(Stored data entries)
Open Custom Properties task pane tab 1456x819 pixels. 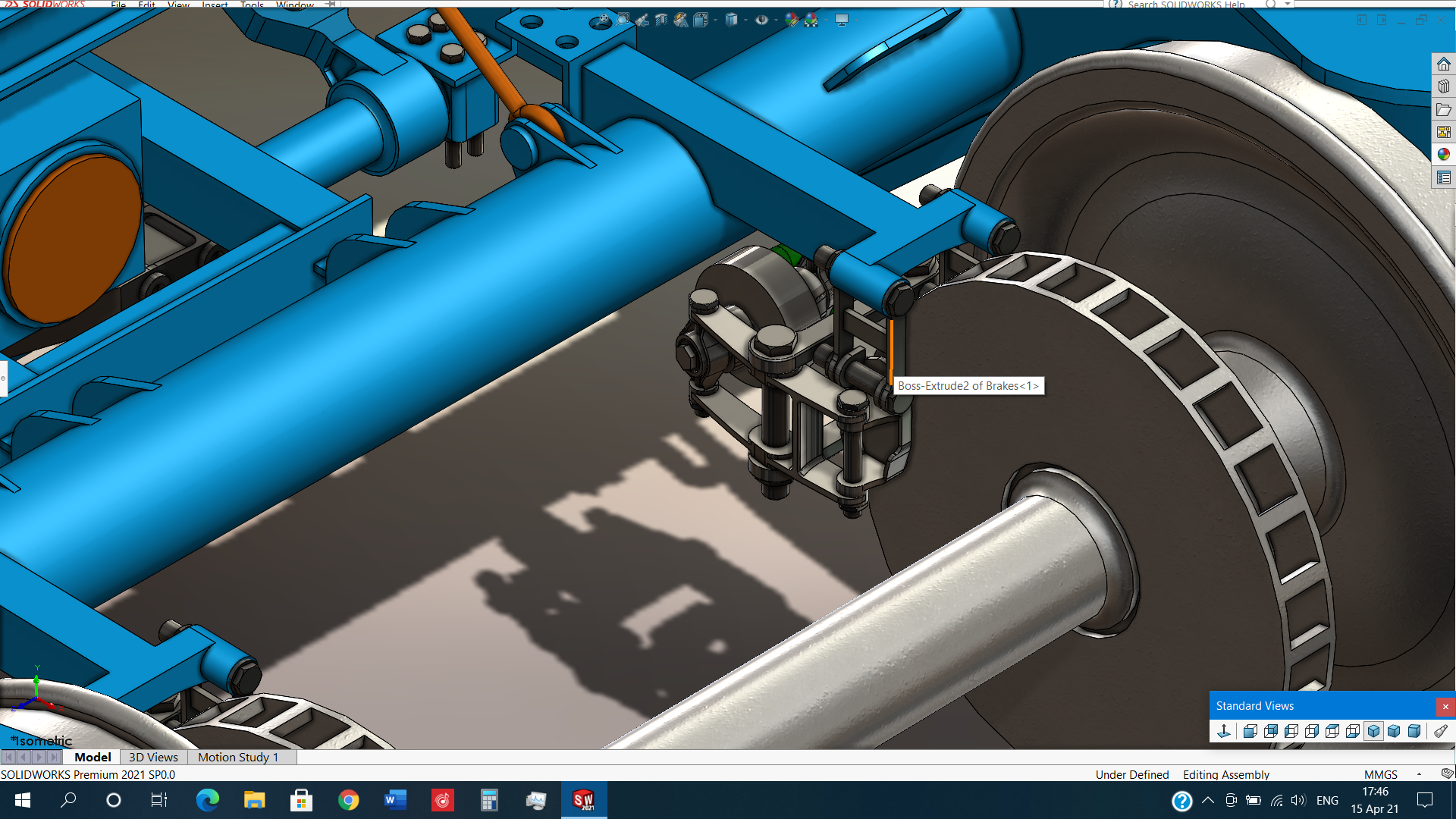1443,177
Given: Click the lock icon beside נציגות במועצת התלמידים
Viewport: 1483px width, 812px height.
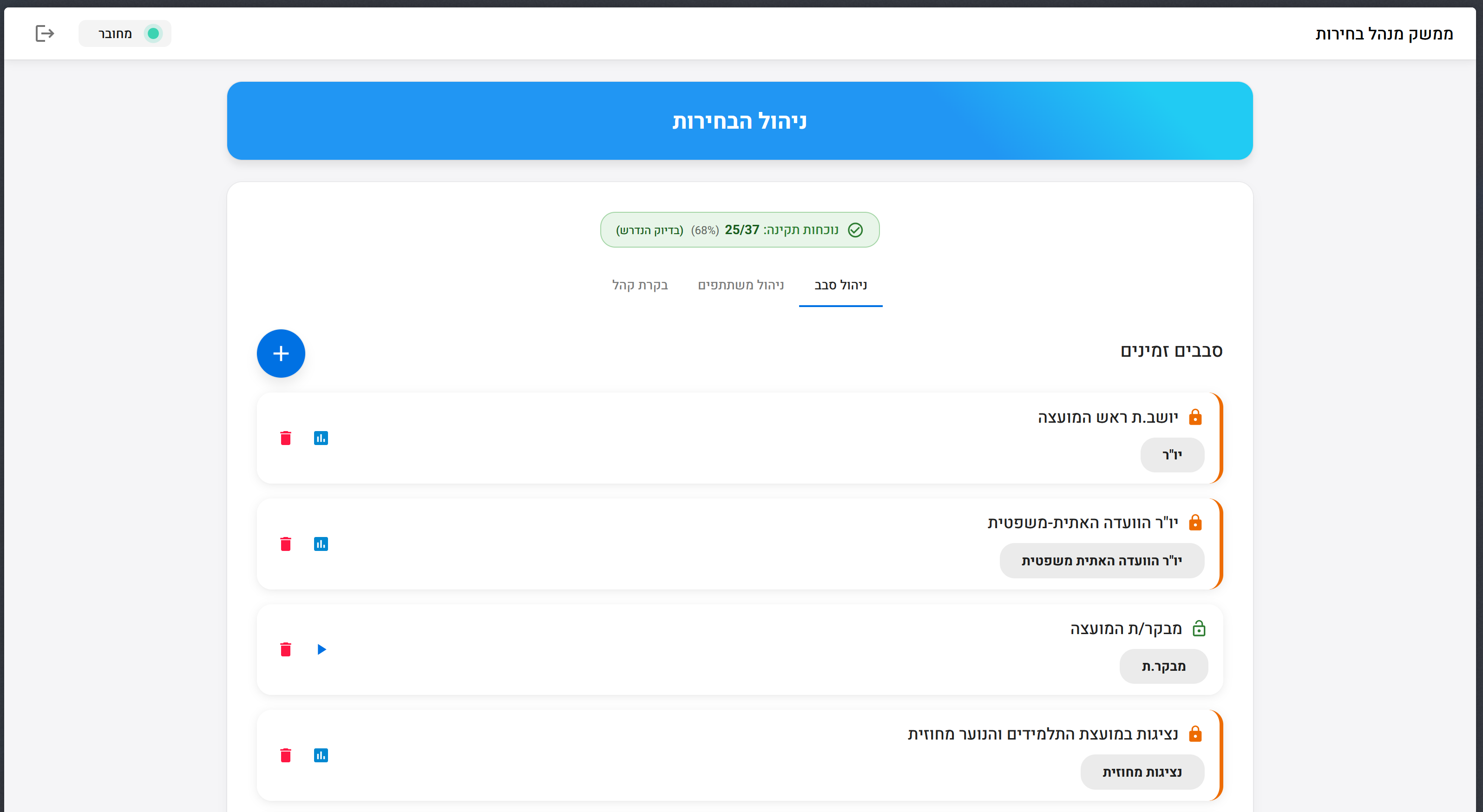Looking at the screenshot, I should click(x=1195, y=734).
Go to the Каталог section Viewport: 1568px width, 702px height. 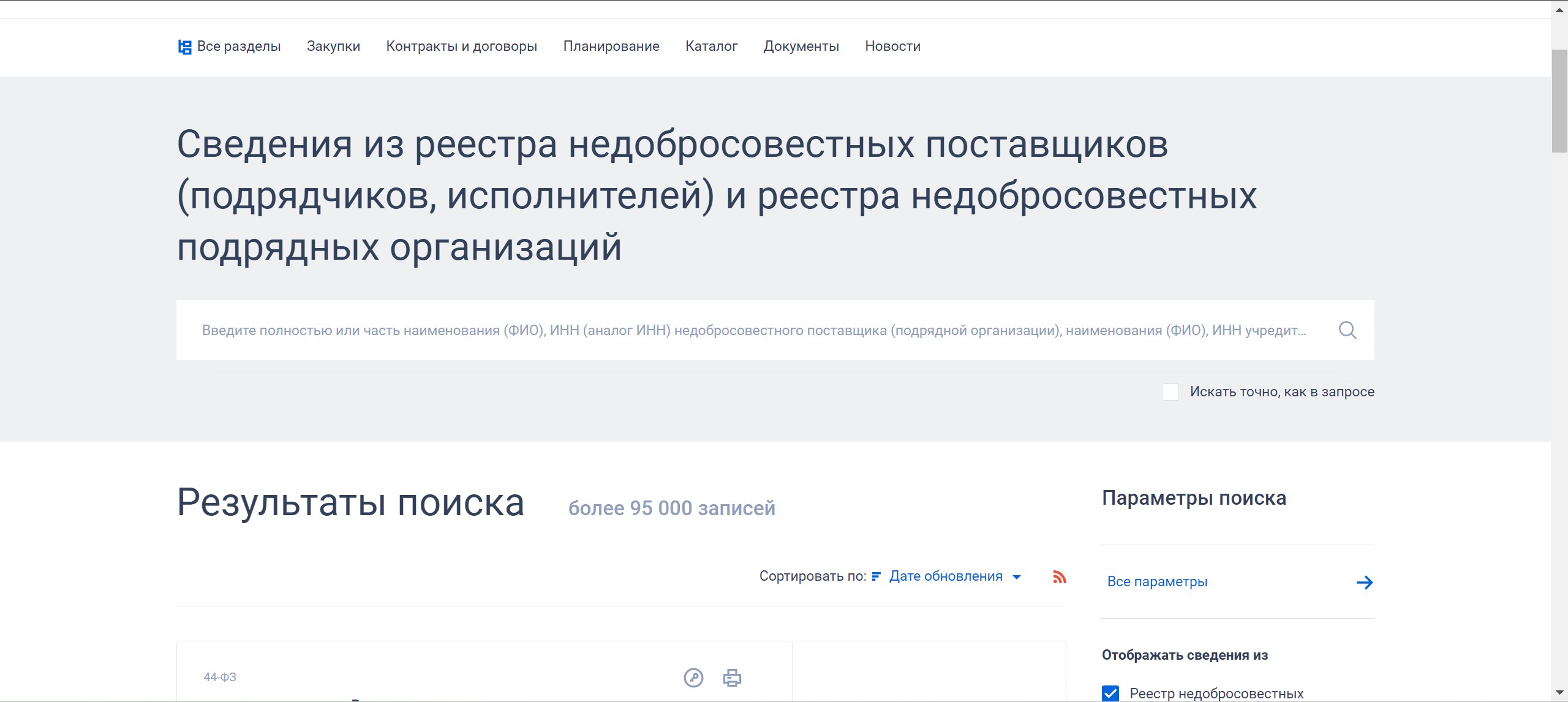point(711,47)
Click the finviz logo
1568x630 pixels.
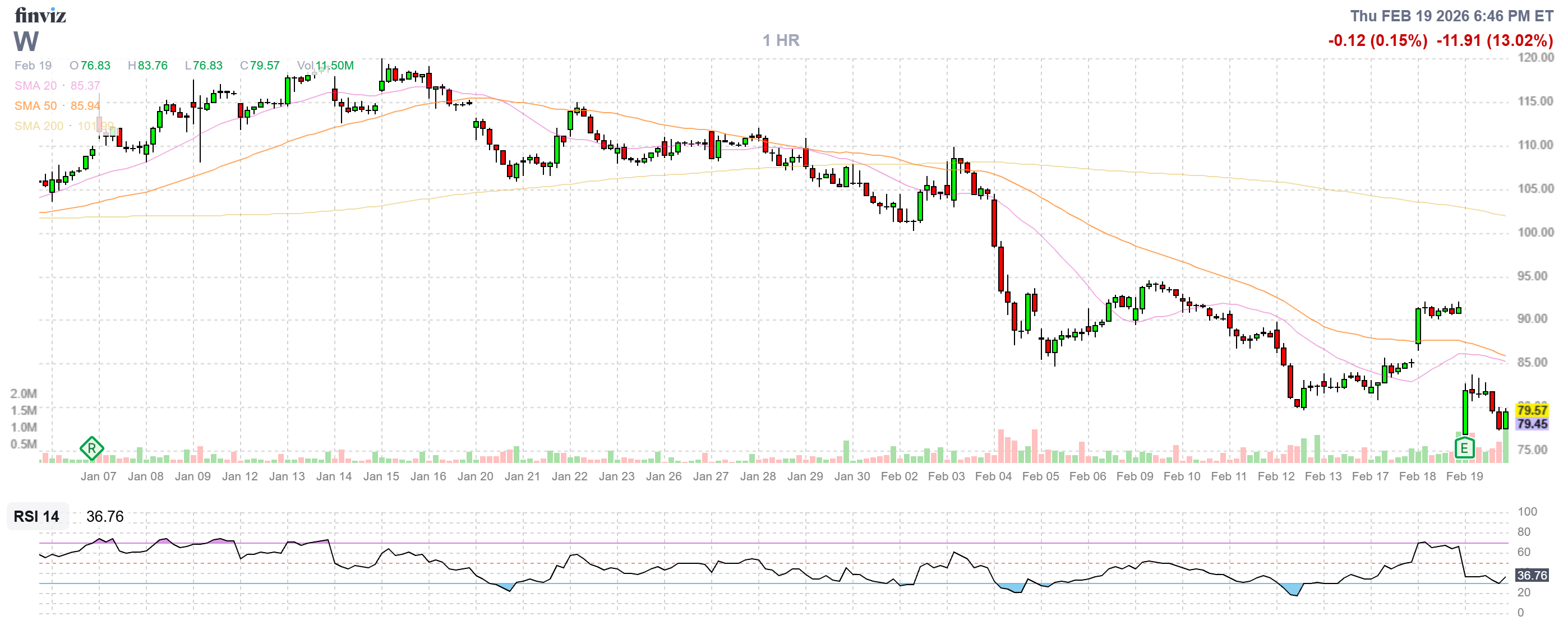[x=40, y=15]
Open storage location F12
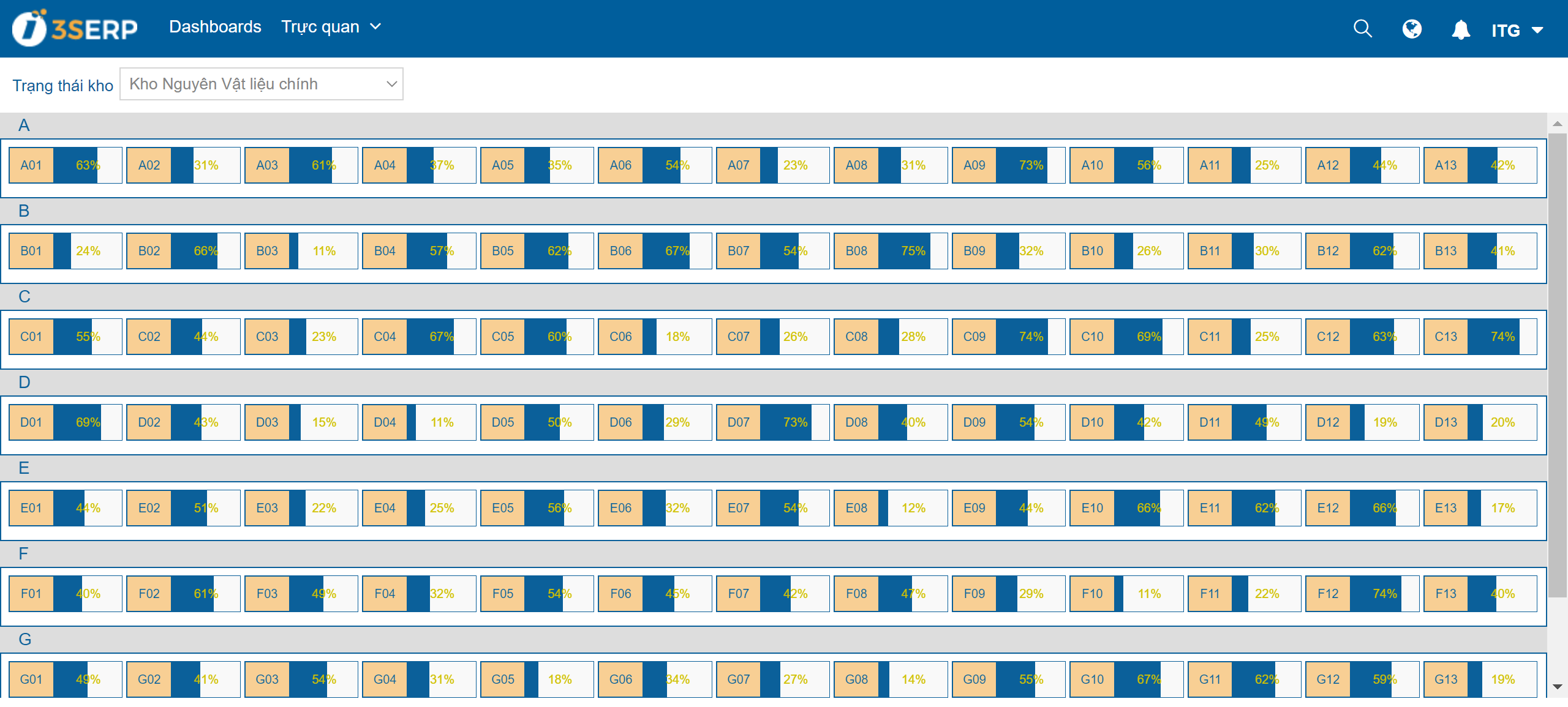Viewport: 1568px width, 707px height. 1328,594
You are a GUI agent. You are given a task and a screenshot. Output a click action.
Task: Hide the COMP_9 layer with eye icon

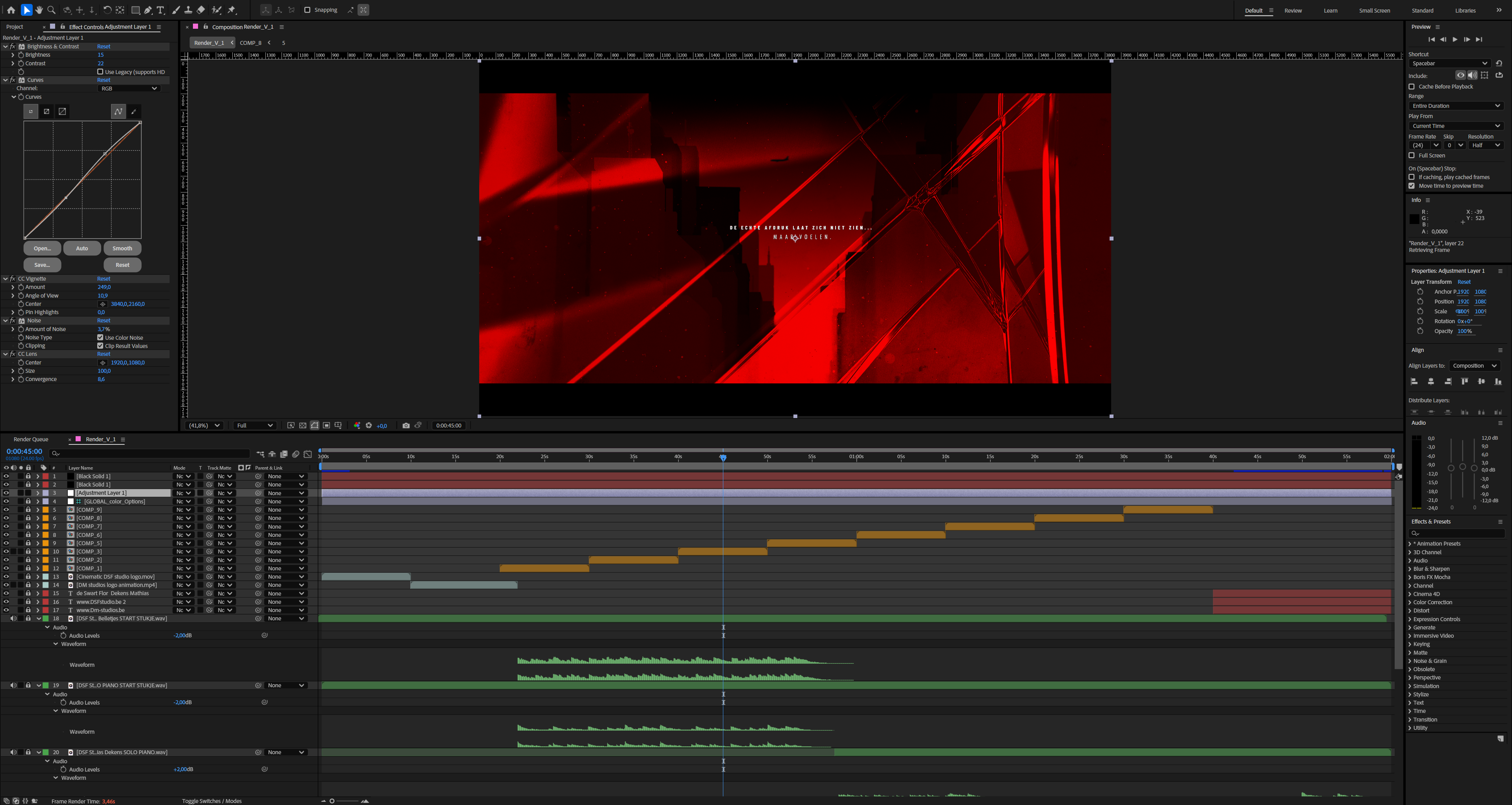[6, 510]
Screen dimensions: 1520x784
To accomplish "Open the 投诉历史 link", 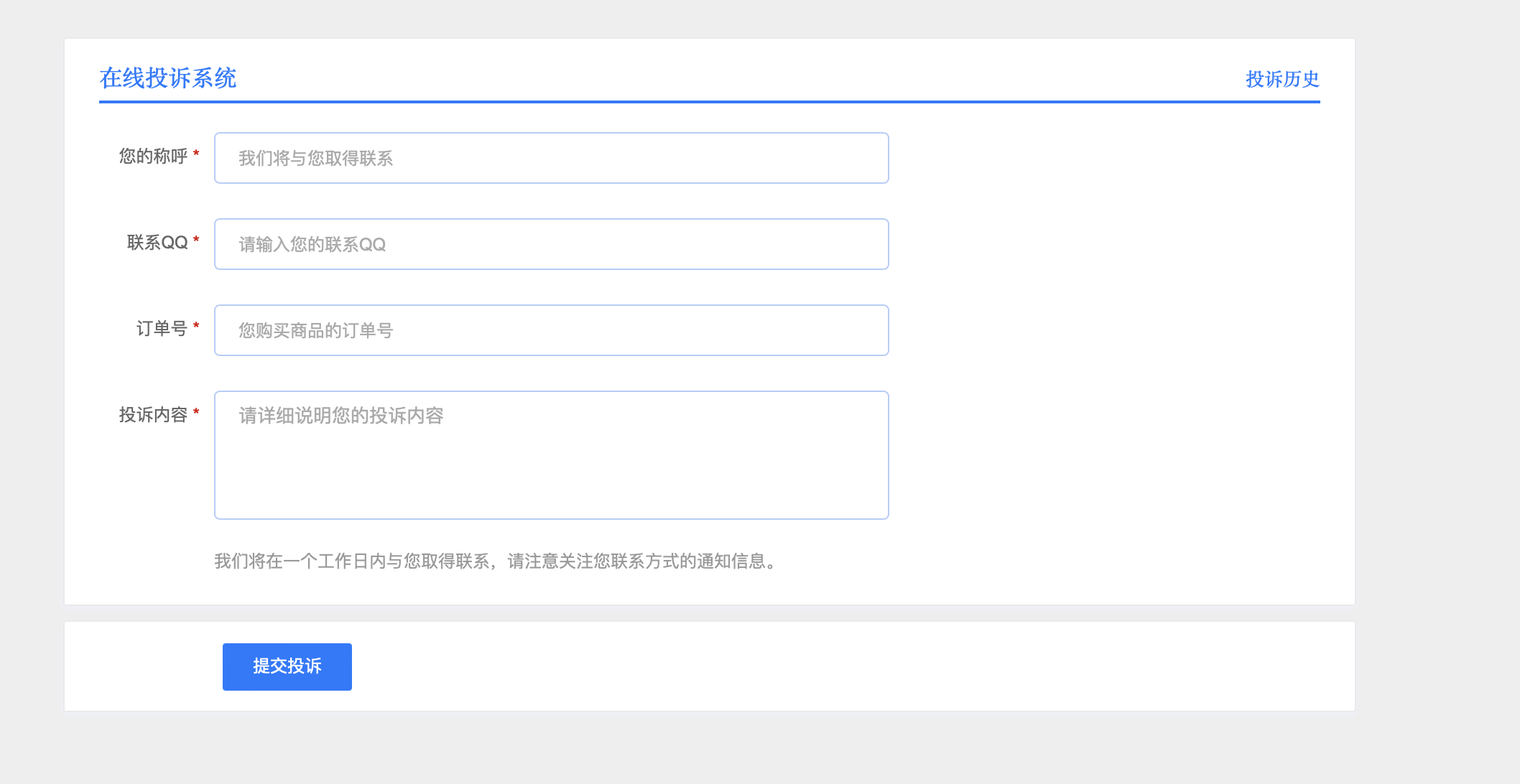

GOAL OF THE EXERCISE: Print only the lines from the one with "Task: Hide the COMP_9 layer with eye icon" through the last line of the data above, exactly and with both ends, and please omit any pictures.

WRITTEN SOLUTION:
Task: Hide the COMP_9 layer with eye icon

[6, 510]
Screen dimensions: 1520x784
To accomplish "Open the 投诉历史 link", 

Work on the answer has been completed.